HACKER Q&A
📣 crtlaltdel

Why do so many startups claim machine learning is their long game?


I work with and speak to many startups. When I ask questions around the product value, especially in context of defensibility, they assert that their "long term play is using machine learning on our data". This has been pretty consistent in the last few years, regardless of the nature of the product or the market for which the product is targeted. This typically comes with assertions such as "data is the new oil" and "once we have our dataset and models the Big Tech shops will have no choice but to acquire us".

To me this feels a lot like the claims made by startups I've encountered in past tech-hype-cycles, such as IoT and blockchain. In both of these areas there seemed to be a pervasive sense of "if we build it, they will acquire".

The question I have for HN is in two parts:

1. Why is it that a lot of startups seem to be betting the farm, so to speak, on "machine learning" as their core value?

2. Is it reasonable to be highly skeptical of startups that make these claims, seeing it as a sign they have no real vision for their product?

[EDIT]: add missing pt2 of my question


  👤 peterwoerner Accepted Answer ✓
Because there is a real moat with data ownership and pipelines. If you want to do any analysis you quickly find that learning to properly use scikit-learn and tensorflow (or your machine learning algorithm of your choice) is atleast an order of magnitude lower of work than getting the data. For instance, I wanted to build a machine learning algorithm which took simple data from the SEC filed 10-Q and 10-K, which are freely available online and predict whether stocks were likely to outperform the market average for over the next 3 years.

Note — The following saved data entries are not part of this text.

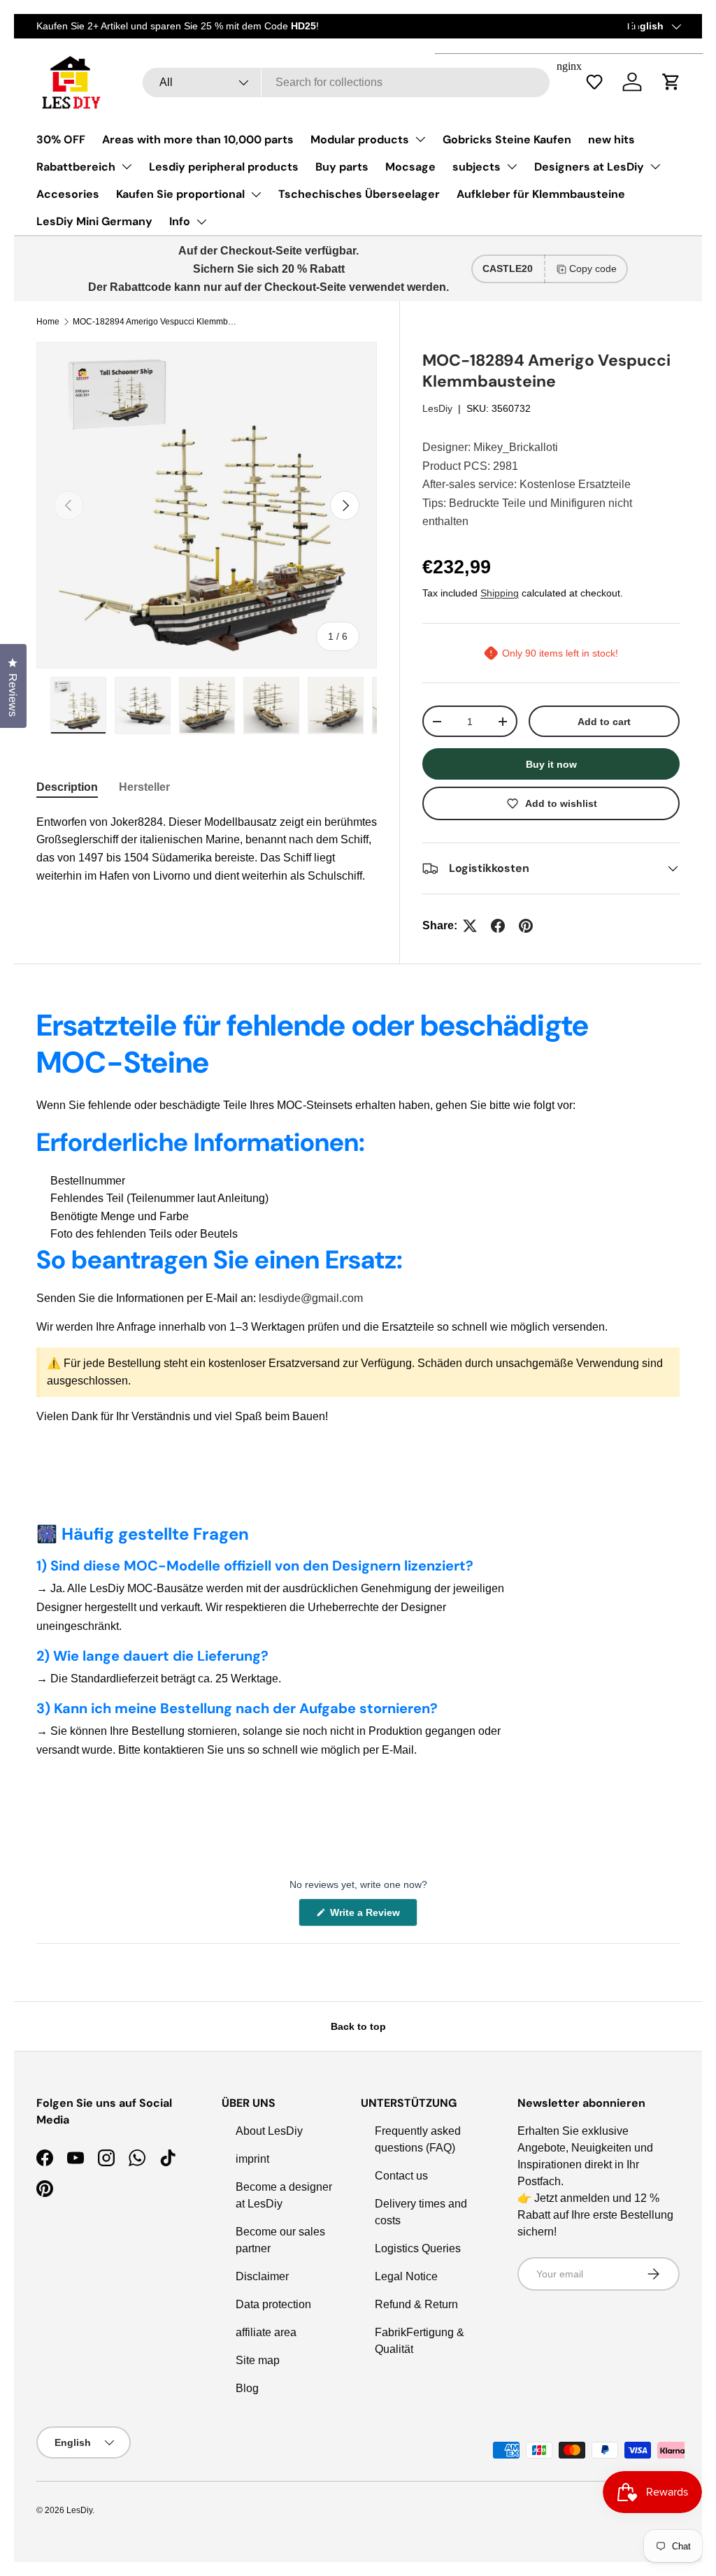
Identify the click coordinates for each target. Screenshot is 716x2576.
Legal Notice (406, 2276)
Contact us (401, 2176)
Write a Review (367, 1916)
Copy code (593, 268)
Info (179, 221)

Time to setup up scikit learn and tensorflow algorithms to make predictions: 4 hours. Time to setup python scripts which could parse through the excel spreadsheets, figure out which row corresponded to gross profit margin, and a few other "standard" metrics: ??? unknown because I gave up at about 80 hours trying to figure out rules to process all the different spreadsheets and how names were determined.

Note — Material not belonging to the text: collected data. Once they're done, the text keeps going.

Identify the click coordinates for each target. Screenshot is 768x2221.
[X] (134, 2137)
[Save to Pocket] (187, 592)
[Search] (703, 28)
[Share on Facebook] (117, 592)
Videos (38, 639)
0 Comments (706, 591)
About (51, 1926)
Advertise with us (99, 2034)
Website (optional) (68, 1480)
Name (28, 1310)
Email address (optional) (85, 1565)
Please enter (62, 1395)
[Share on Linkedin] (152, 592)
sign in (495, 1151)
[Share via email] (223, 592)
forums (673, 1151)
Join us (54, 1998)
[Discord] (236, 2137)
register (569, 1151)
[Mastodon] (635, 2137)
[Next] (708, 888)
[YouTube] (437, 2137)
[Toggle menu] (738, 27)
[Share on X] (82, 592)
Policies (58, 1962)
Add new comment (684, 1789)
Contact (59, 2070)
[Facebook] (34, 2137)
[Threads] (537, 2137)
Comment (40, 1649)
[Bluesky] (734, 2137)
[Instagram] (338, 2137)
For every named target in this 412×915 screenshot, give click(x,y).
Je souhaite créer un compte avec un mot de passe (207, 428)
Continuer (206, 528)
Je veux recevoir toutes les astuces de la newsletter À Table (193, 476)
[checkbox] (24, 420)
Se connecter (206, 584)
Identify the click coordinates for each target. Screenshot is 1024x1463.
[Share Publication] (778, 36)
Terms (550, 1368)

I had a professor who was doing machine learning + chemistry. He was building up his own personal database for machine learning. He spent ~5 years with about 500 computers building the database so that he would be able to do the actual the machine learning.


👤 tlb
There are surely some startups for which this is bullshit. But the good version of it is:

- take some valuable task that's never been successfully automated before

- do it manually (and expensively) for a while to acquire data

- build an automated system with some combination of regular software and ML models trained on the data

- now you can do a valuable task for free

- scale up and profit

The risk is that it's hard to guess how much data you'll need to train an accurate, automated model. Maybe it's very large, and you can't keep doing it manually long enough to get there. Maybe it's very small and lots of companies will automate the same task and you won't have any advantage.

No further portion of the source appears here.